J’ai aussi réfléchi à la générosité des dizaines de milliers de volontaires. Étonnante, non, dans une France réputée fracturée, égoïste, et minée par sa diversité mal vécue? Pas du tout. Savez-vous que le pays compte 1,5 million d’associations, et que celles-ci représentent 3% du produit intérieur brut? C’est cette France-là qui nourrit cet élan civique. La France des stades le dimanche, surtout provinciale. La France des familles. La France des foires à la brocante, devenues l’une des principales attractions du week-end. La France des conseils municipaux. La France des actions culturelles dans les intercommunalités, comme j’avais pu le voir lors d’un reportage dans la Sarthe, au pays des 24 heures du Mans. La France qui se bouge lorsqu’elle perçoit le résultat de son action.
Autogestion olympique
Les volontaires des JO, avec leurs uniformes (qu’ils pourront garder) et les énormes gants en formes de mains avec un doigt tendu pour indiquer la direction à prendre près des stades, dans les transports en commun, ou dans les fans zones, sont la France qui aime l’efficacité lorsque celle-ci est conviviale, et qu’elle ne leur est pas imposée comme une doctrine par un patron, un cabinet de consultants ou un supérieur hiérarchique.

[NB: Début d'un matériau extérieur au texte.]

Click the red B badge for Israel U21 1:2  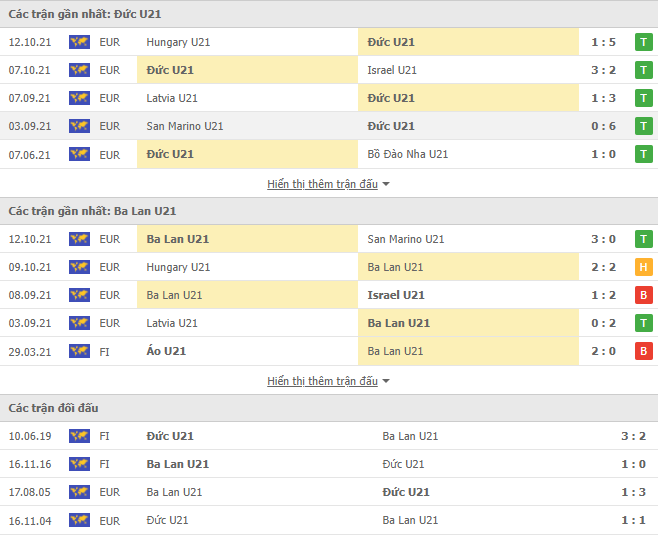(x=644, y=295)
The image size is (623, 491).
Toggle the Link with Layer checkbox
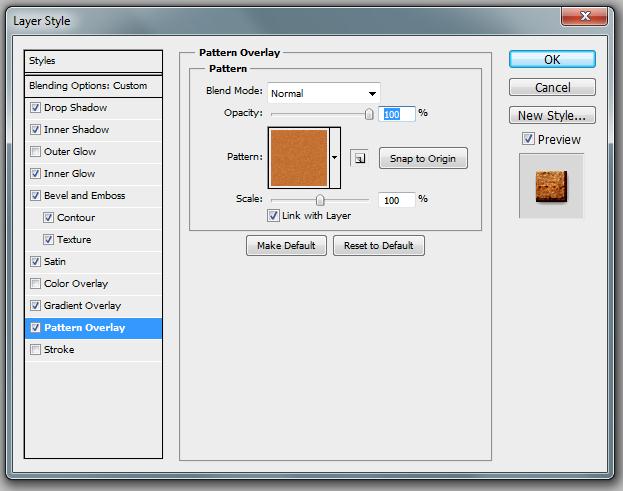273,216
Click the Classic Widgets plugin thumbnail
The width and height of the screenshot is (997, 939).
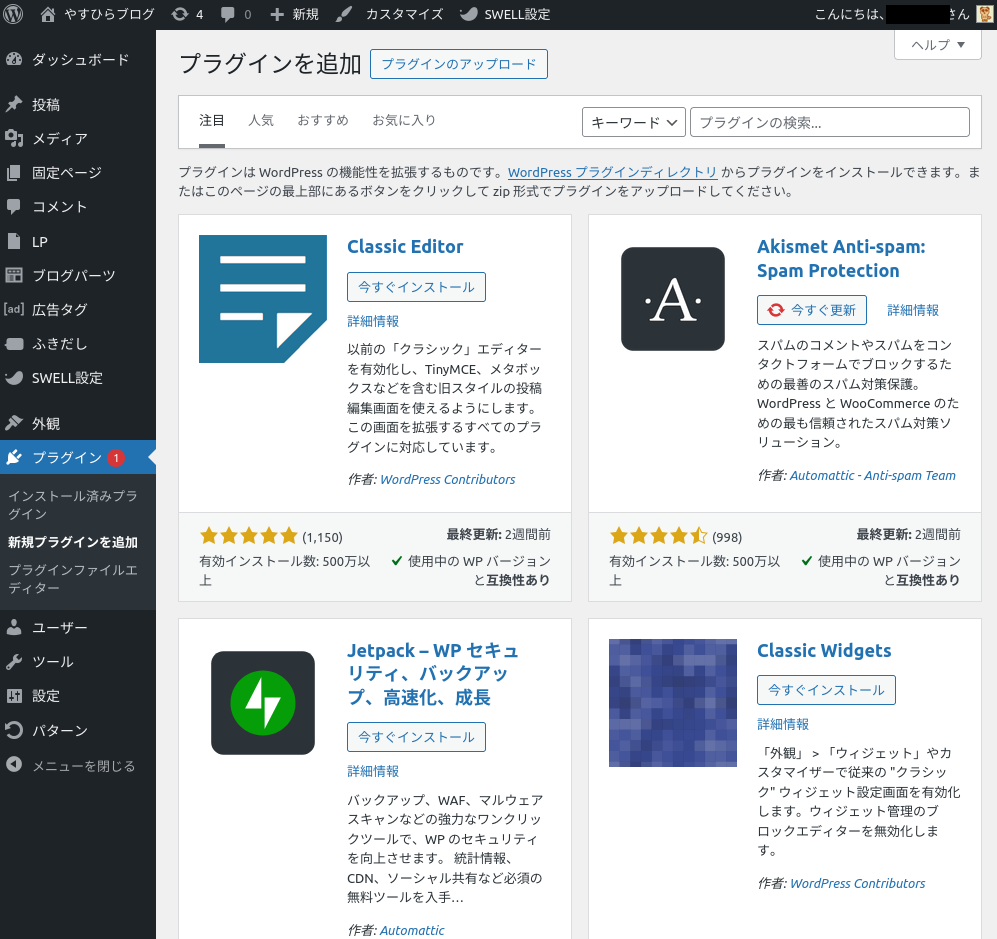[672, 702]
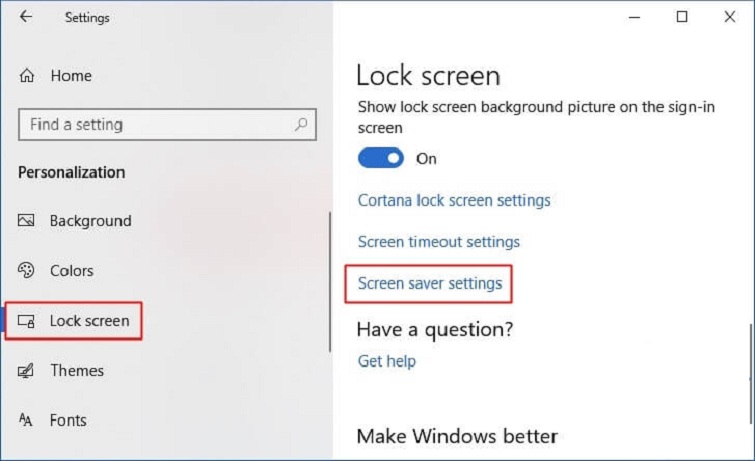The height and width of the screenshot is (461, 755).
Task: Click the search magnifier icon
Action: [x=300, y=125]

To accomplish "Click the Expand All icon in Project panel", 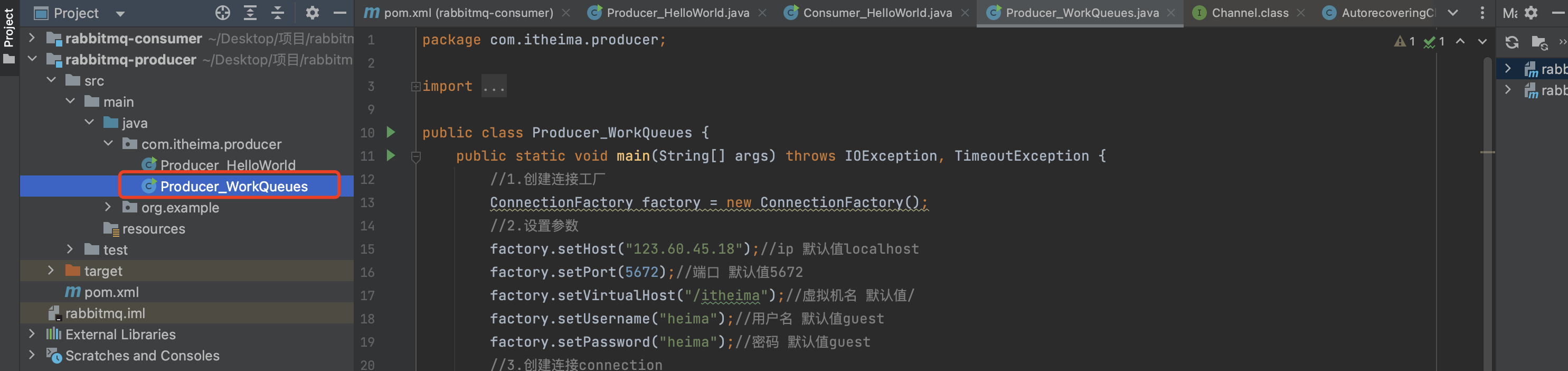I will pos(250,13).
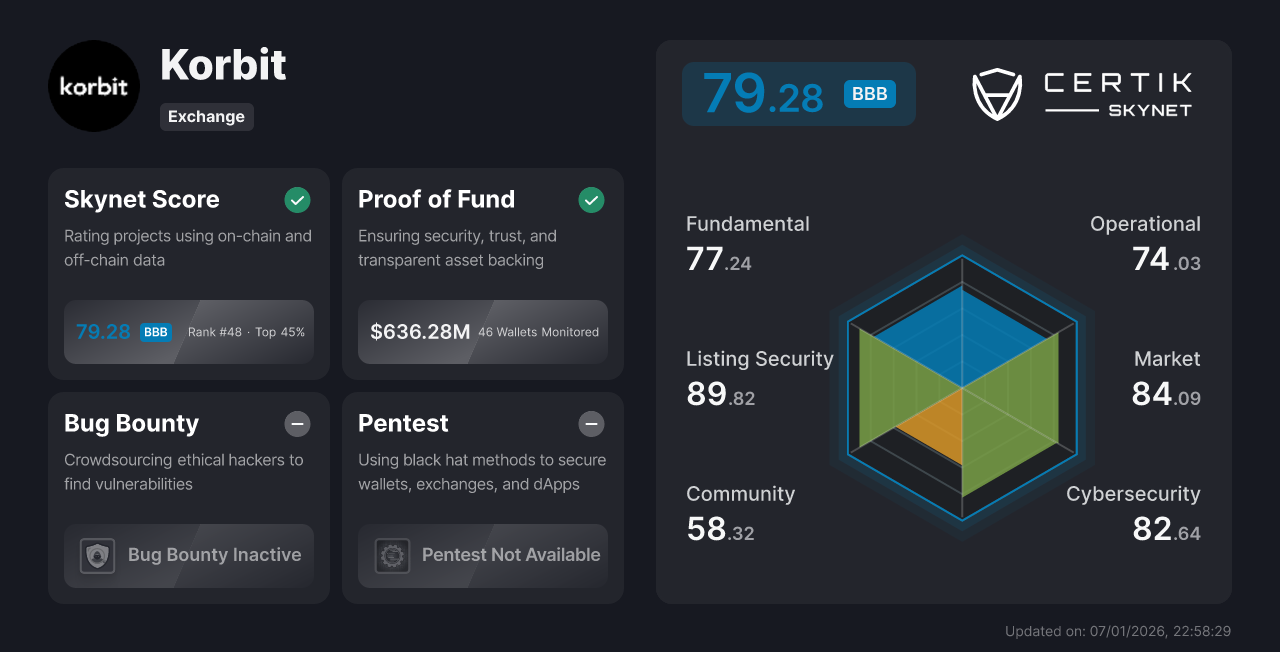Click the minus status icon on Pentest
The width and height of the screenshot is (1280, 652).
point(591,424)
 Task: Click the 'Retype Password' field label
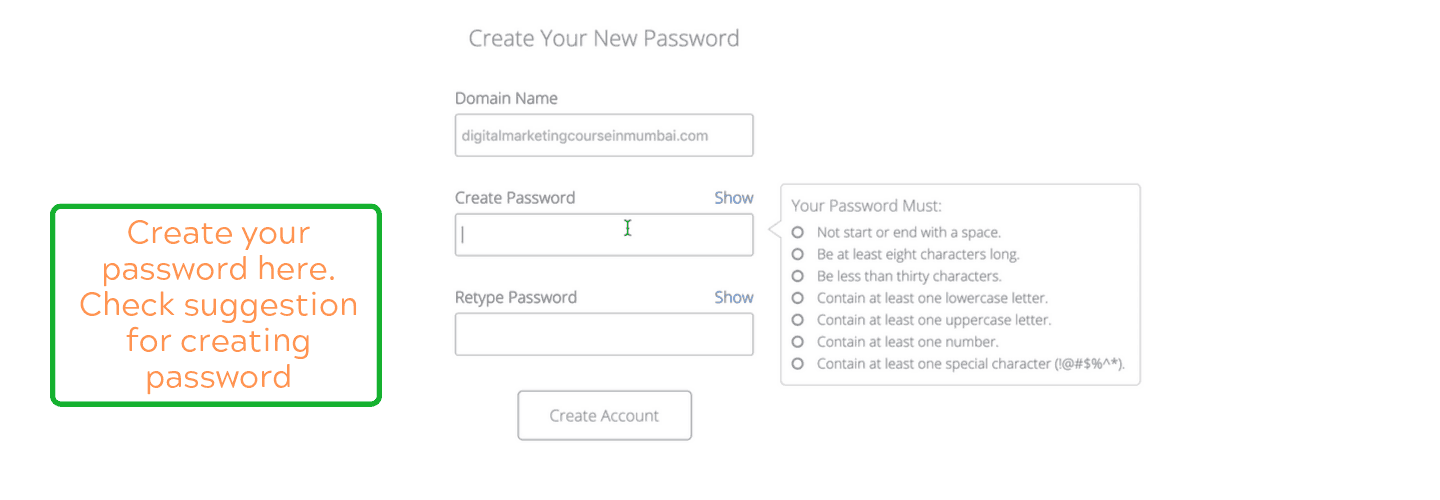pyautogui.click(x=516, y=297)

C’est la France de l’autogestion olympique. Celle qui se prend en main, à condition que l’État fasse aussi son devoir en assurant fluidité et sécurité. Celle qui se réjouit de constater que, pendant ces Jeux, les «élites» parisiennes ont disparu et ne lui passent pas devant. Cette parenthèse olympique est au fond très politique: elle apporte la preuve que seul un donnant-donnant tangible, palpable, loin des fausses promesses et des déluges de mots, peut réveiller chez les Français leur culture d’engagement et de responsabilité.